[RECORDS FOR PROCESSING]
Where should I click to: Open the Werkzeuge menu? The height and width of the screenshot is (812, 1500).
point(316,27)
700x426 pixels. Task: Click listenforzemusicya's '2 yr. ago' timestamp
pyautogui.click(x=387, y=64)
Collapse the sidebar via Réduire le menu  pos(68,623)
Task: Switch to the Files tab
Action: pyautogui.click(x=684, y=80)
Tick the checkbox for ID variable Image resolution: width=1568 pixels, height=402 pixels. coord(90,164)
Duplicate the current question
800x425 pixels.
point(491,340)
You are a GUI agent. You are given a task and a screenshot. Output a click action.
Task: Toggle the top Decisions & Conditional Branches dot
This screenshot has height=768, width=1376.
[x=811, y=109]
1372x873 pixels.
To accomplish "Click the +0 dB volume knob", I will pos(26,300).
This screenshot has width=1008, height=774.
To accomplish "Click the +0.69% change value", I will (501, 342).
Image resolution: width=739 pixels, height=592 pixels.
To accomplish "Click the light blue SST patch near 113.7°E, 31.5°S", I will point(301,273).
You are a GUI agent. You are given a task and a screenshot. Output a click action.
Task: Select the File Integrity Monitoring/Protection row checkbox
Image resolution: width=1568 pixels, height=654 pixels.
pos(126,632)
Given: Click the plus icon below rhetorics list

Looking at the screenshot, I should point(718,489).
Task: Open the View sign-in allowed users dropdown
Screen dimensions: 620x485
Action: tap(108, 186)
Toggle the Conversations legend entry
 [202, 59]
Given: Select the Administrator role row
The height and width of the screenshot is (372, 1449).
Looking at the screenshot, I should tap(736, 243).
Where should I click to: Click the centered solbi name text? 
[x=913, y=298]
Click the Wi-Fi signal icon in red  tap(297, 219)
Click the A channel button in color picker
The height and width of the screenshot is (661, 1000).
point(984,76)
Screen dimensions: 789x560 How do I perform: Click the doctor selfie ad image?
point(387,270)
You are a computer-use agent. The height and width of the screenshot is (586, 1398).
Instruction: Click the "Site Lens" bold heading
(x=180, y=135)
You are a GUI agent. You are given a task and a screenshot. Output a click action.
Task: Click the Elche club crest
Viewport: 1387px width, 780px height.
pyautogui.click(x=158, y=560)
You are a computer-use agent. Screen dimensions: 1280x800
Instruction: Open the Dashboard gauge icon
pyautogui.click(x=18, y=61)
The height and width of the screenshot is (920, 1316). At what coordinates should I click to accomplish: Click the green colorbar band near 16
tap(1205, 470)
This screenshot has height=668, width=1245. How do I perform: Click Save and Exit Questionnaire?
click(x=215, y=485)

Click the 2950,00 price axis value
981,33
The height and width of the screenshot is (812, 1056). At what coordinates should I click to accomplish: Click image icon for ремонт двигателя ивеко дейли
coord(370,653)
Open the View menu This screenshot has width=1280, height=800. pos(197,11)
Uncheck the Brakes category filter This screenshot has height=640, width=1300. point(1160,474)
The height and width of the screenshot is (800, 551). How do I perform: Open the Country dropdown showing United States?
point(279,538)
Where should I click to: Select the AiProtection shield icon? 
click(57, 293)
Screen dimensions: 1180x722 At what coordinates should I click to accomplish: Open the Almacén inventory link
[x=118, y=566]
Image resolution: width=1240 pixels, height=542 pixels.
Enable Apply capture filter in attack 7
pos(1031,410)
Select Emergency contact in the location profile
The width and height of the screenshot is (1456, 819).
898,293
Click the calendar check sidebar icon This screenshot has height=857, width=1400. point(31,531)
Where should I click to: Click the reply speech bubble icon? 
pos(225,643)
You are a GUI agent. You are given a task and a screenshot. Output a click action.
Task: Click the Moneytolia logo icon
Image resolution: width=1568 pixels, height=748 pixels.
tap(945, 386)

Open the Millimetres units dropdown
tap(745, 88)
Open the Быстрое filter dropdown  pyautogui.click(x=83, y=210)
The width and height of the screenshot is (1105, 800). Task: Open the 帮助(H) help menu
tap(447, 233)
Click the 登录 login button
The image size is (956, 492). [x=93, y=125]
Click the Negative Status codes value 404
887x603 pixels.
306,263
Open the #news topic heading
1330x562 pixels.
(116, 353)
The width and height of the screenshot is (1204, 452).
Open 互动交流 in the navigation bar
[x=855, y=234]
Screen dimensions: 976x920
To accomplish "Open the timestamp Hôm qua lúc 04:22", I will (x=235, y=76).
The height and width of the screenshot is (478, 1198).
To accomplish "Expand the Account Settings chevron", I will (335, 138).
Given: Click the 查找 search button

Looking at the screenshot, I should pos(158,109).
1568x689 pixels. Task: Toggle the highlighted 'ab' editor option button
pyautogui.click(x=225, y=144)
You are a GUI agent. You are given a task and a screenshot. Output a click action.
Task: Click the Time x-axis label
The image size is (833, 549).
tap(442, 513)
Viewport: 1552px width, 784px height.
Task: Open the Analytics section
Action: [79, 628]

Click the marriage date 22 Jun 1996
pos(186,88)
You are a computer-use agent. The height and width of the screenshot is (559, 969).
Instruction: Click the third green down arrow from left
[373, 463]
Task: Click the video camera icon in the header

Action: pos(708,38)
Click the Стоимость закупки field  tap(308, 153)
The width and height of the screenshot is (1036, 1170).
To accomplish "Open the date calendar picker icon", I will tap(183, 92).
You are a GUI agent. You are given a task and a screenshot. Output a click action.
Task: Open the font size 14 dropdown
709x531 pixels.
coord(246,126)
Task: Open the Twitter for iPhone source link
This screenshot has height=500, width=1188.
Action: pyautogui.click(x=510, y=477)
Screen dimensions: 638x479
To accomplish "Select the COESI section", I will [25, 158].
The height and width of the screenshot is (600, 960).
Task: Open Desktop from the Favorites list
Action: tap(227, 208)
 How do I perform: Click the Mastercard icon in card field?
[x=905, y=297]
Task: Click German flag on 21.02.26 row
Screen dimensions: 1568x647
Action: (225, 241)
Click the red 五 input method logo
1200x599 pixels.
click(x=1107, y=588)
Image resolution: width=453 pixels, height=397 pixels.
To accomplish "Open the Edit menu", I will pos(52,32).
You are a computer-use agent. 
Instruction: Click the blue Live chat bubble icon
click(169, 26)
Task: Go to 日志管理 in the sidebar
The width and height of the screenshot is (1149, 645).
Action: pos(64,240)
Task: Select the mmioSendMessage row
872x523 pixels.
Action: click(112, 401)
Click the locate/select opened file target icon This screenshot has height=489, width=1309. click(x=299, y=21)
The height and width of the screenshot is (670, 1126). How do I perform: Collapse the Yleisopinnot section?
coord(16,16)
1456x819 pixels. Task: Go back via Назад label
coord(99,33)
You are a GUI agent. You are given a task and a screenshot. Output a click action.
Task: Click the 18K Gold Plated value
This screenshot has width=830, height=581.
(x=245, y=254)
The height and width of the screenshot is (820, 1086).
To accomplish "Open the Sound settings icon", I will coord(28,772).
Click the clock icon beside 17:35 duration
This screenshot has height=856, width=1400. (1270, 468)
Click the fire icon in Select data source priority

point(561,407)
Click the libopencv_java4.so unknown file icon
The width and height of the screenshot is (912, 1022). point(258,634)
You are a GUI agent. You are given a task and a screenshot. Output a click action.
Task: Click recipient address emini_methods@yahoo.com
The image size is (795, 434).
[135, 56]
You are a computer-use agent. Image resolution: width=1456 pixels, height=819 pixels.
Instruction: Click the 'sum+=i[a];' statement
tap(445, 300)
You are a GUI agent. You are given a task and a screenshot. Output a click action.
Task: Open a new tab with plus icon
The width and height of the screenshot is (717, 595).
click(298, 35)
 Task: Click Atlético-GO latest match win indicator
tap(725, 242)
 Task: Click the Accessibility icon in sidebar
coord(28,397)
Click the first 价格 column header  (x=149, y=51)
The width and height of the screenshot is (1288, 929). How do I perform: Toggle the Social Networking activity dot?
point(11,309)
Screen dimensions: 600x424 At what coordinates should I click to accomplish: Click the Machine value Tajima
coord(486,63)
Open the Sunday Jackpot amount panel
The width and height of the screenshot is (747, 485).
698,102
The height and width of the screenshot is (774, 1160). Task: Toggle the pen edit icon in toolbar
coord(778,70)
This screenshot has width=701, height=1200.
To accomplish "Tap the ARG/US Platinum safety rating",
[/RECORDS FOR PROCESSING]
WHAT YOU HAVE TO DO: Find the word "picker" in the entries above and gather every line that holds it.

YOUR RESPONSE:
Click the A channel button in color picker
To accomplish "Open the date calendar picker icon", I will tap(183, 92).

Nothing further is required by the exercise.